Underwater hotel rooms: Is down becoming the new up?
When it comes to luxury hotel rooms, down is becoming the new up.
Instead of penthouse suites, the most exclusive accommodation in the house may soon be at the very bottom, 20ft (6m) or more beneath the surface of the sea.
The idea of sleeping with the fish some distance beneath the waves may sound dangerous but the technology needed to build underwater rooms is well-established and proven.
So says Robert Bursiewicz, a project manager at Deep Ocean Technology, a Polish company that is planning an underwater hotel called Water Discus.

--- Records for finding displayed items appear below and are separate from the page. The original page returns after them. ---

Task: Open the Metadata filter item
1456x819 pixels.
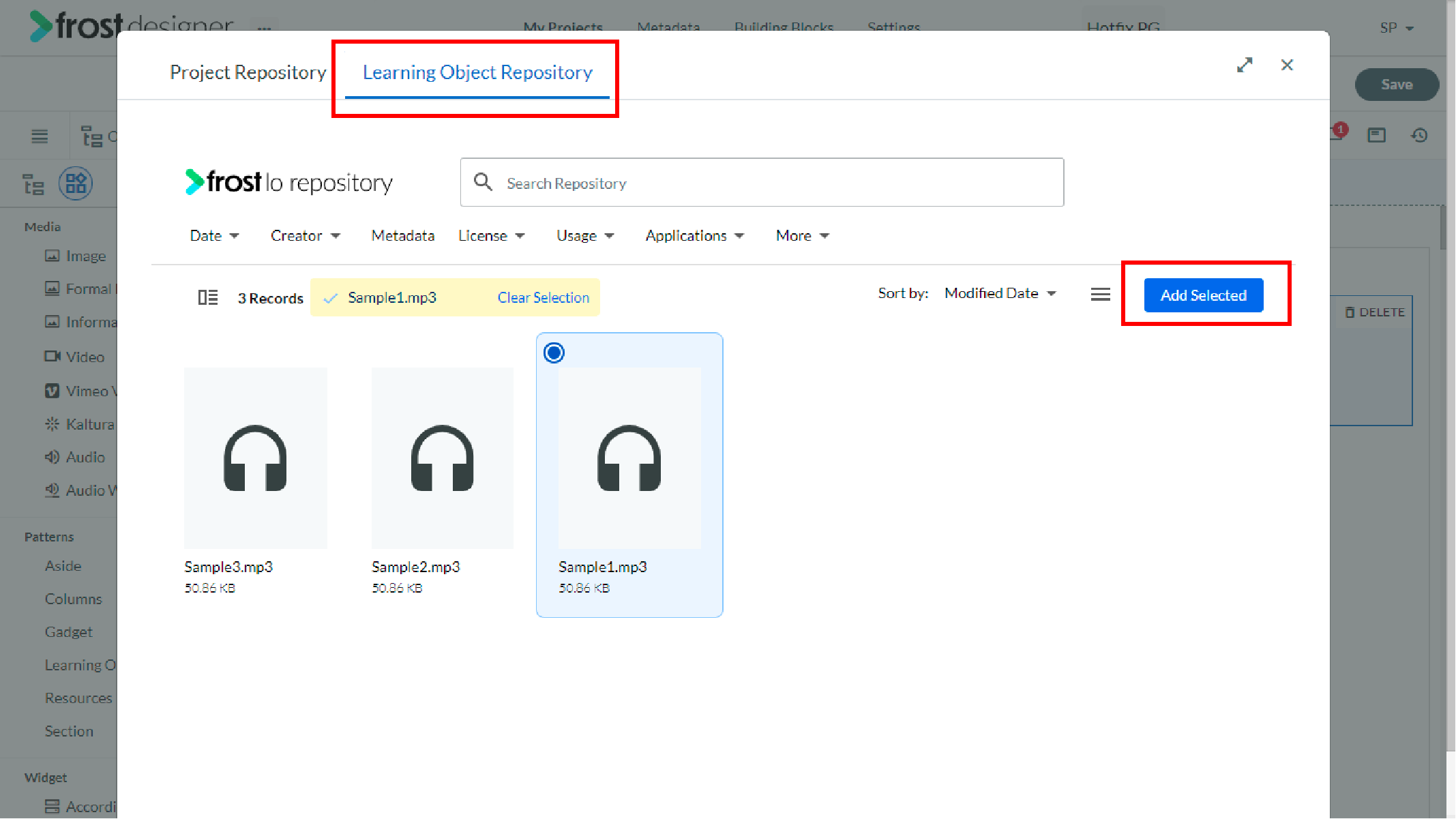Action: coord(402,236)
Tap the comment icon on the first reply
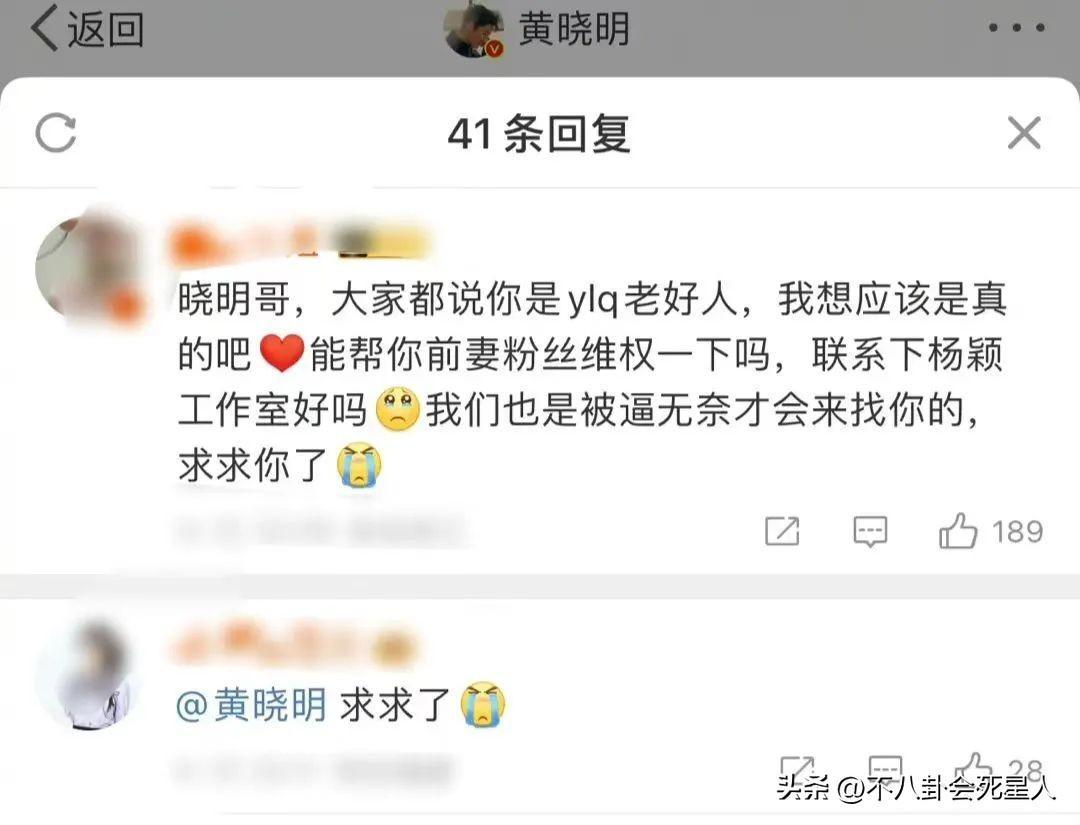Viewport: 1080px width, 825px height. [870, 531]
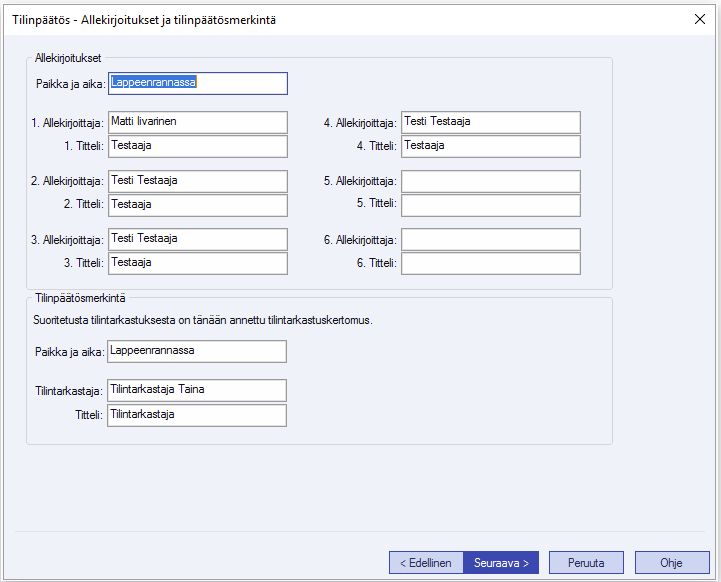Focus the 3. Titteli field

pyautogui.click(x=197, y=263)
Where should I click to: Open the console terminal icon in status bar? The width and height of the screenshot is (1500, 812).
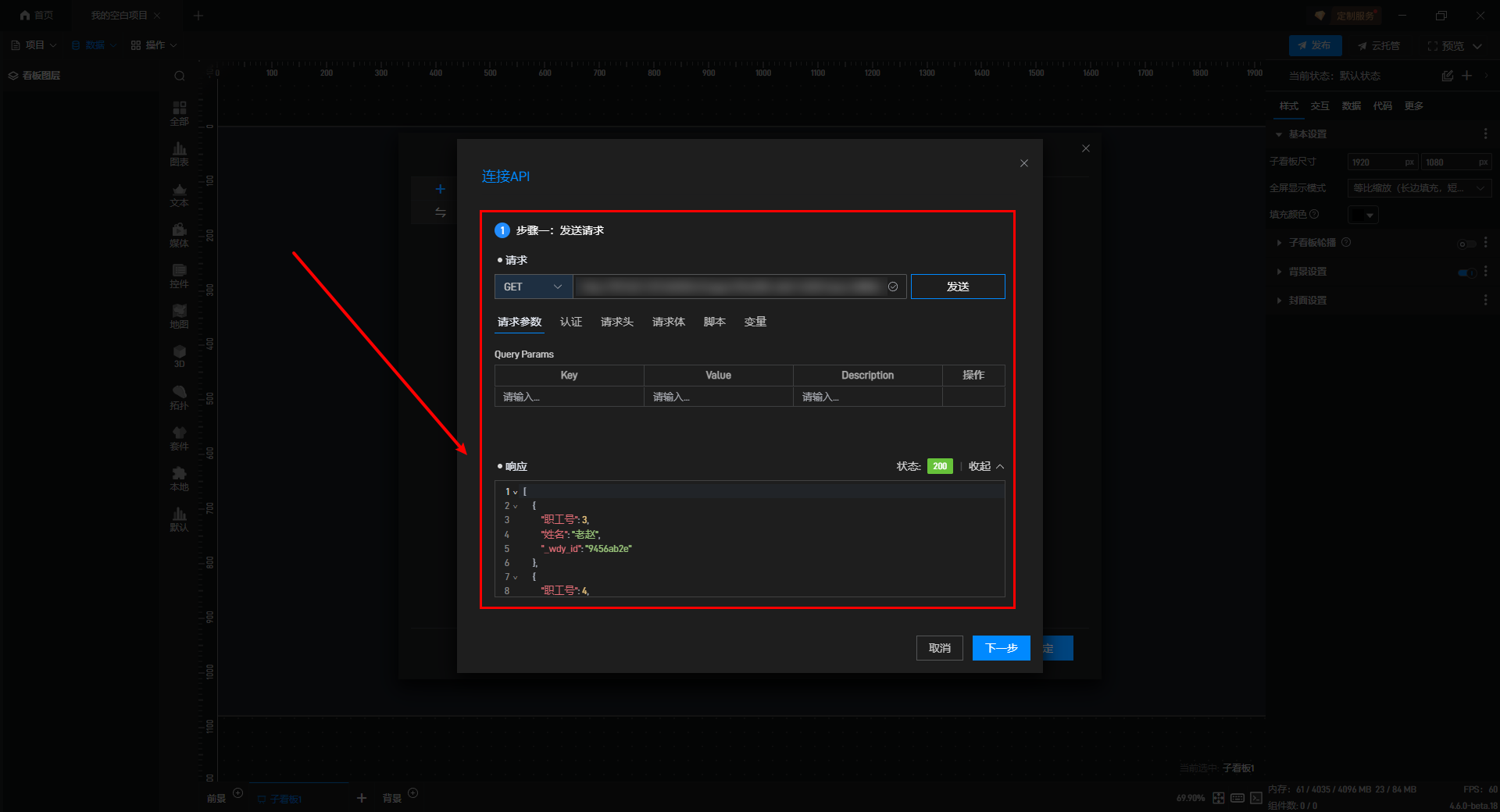pos(1256,798)
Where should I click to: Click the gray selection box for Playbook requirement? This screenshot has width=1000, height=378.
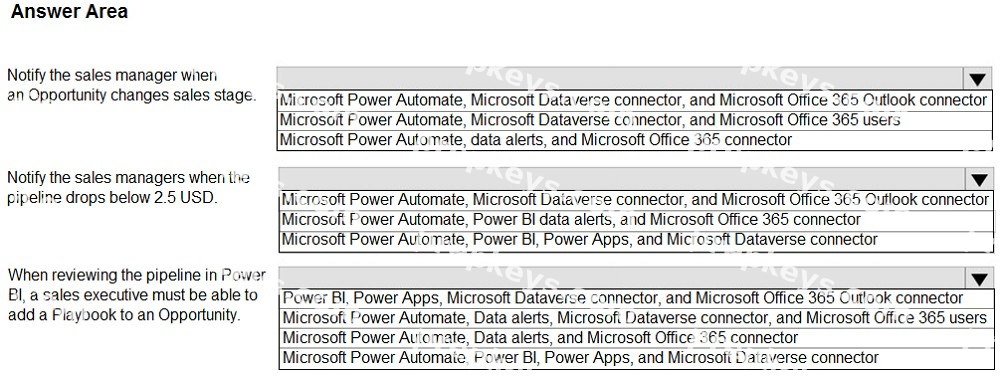click(622, 278)
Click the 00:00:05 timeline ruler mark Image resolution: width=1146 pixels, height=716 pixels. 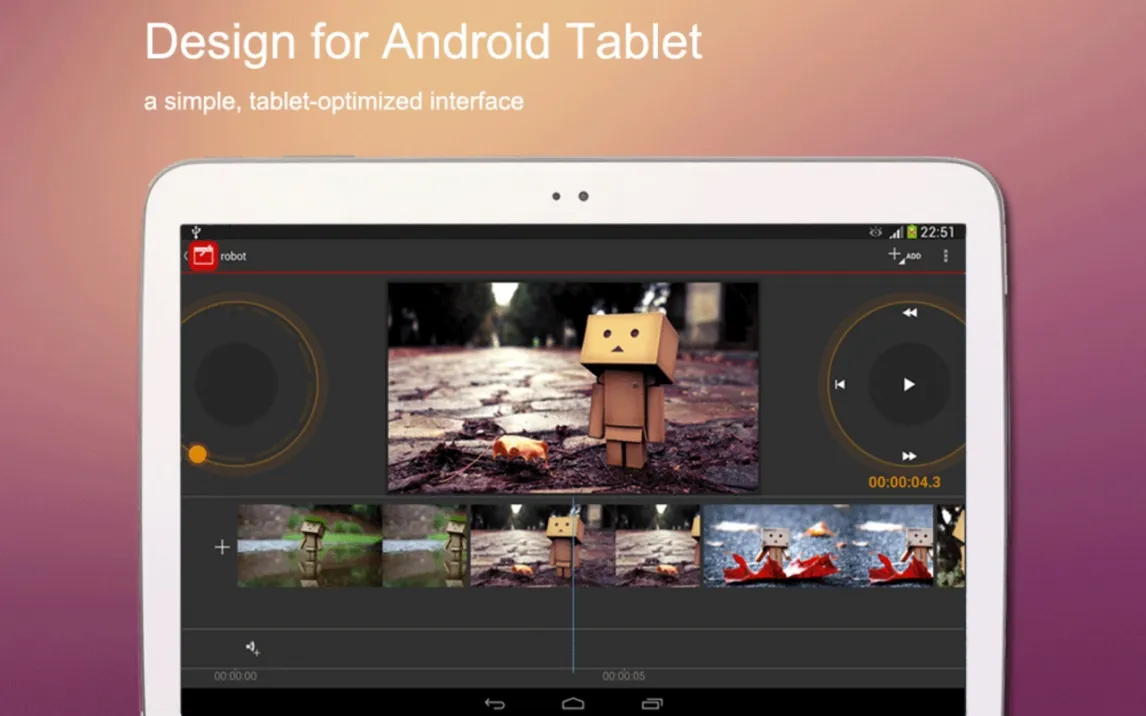pos(624,676)
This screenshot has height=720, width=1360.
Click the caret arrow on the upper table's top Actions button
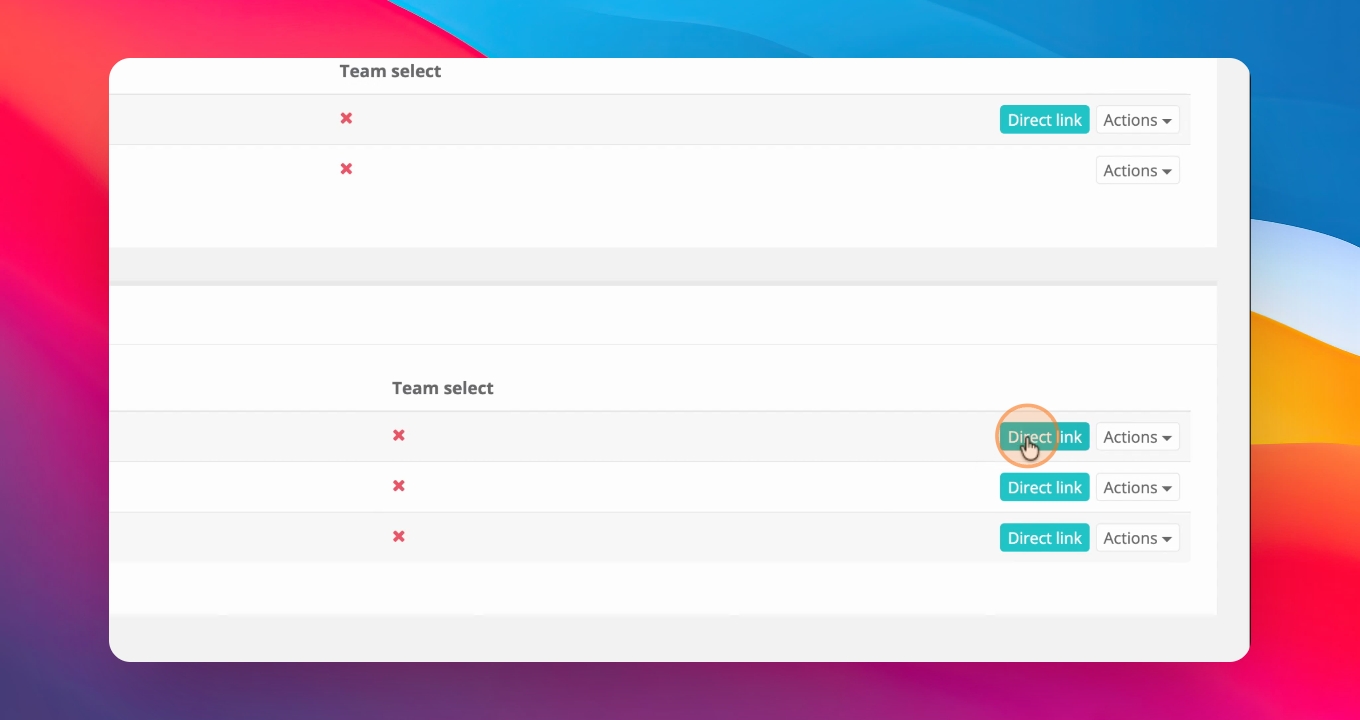[1167, 121]
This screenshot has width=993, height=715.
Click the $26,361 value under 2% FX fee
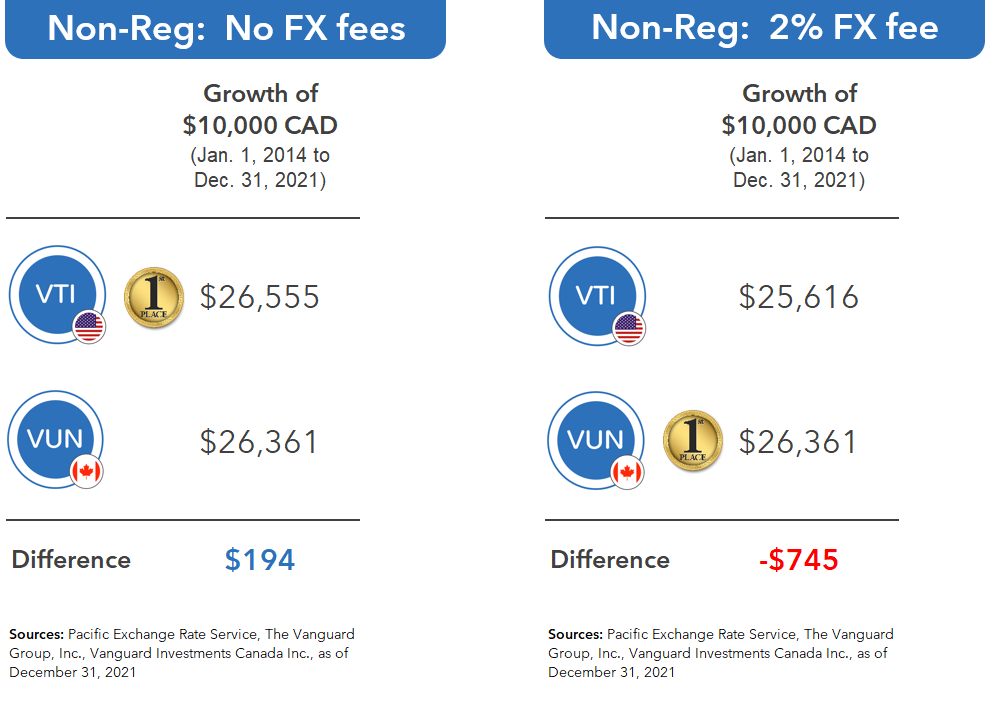click(x=799, y=441)
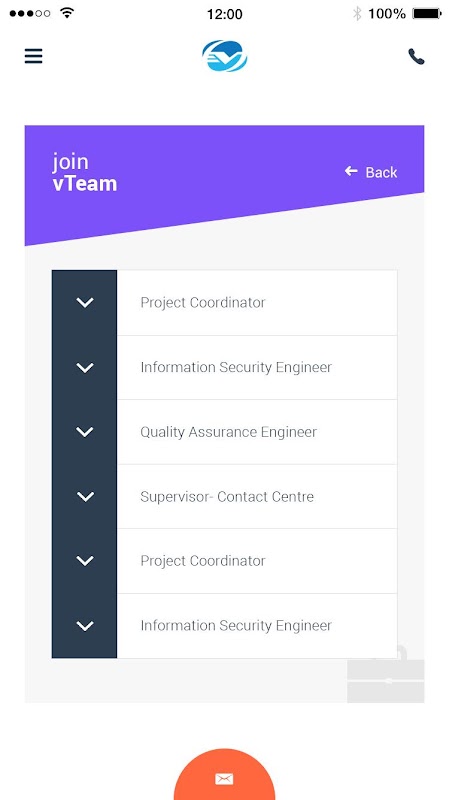This screenshot has height=800, width=449.
Task: Tap the phone call icon
Action: pos(416,56)
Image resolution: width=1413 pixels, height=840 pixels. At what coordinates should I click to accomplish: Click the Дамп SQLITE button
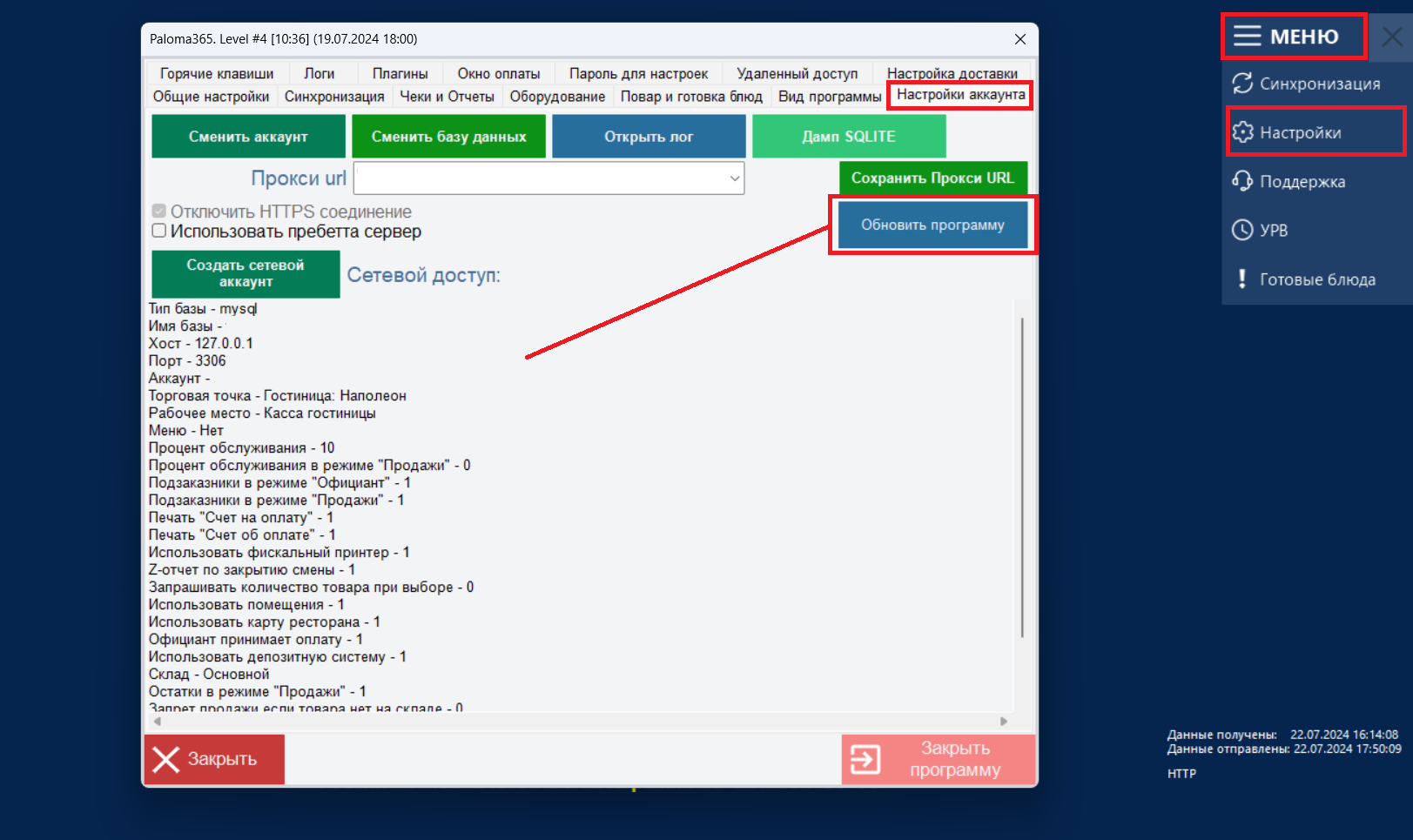[849, 137]
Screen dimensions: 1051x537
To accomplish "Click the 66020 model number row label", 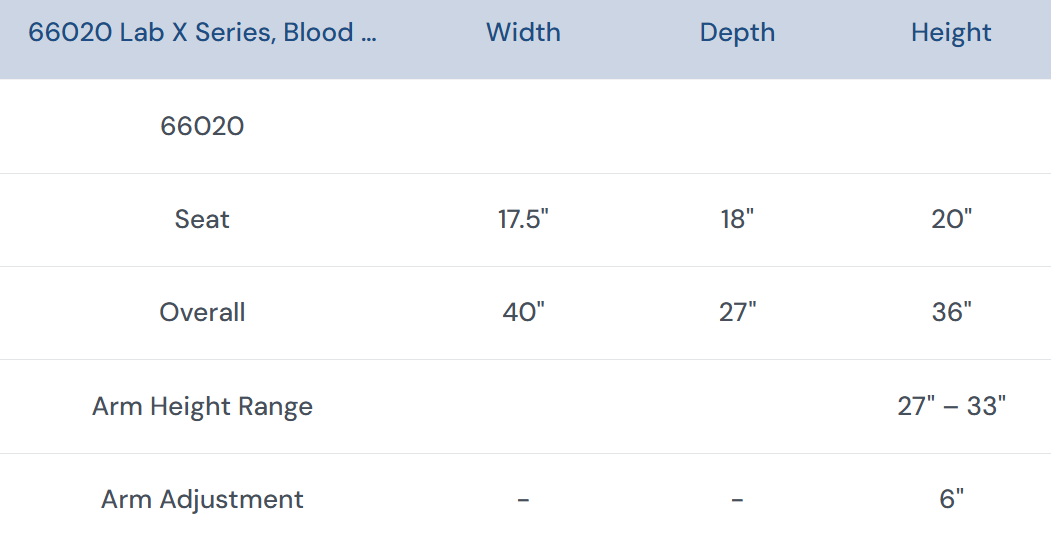I will 202,126.
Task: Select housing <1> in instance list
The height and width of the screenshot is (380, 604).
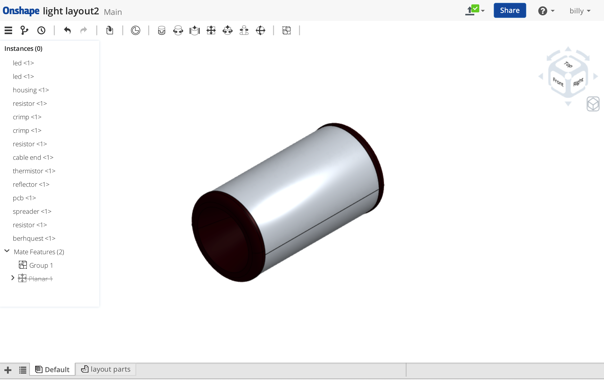Action: point(30,90)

It can be towed to a suitable location and placed on supports on the sea bed.
It is made up of an underwater disc containing 22 bedrooms with sea views, connected by lift and stairs to a similar disc above the surface containing other hotel facilities.
"Nowadays it is possible to build submarines which go deeper than 500m (1,640ft) below the sea surface, so building an underwater hotel is not a problem," Mr Bursiewicz says.
Now that technology is being used in a new way, he says.
In fact, it should be far less of a technical challenge to build an underwater hotel than a submarine, because hotels are unlikely to be placed more than 15m (50ft) below the surface.
That is because the water acts like a filter for sunlight, and below 15m most colours apart from blue are washed out.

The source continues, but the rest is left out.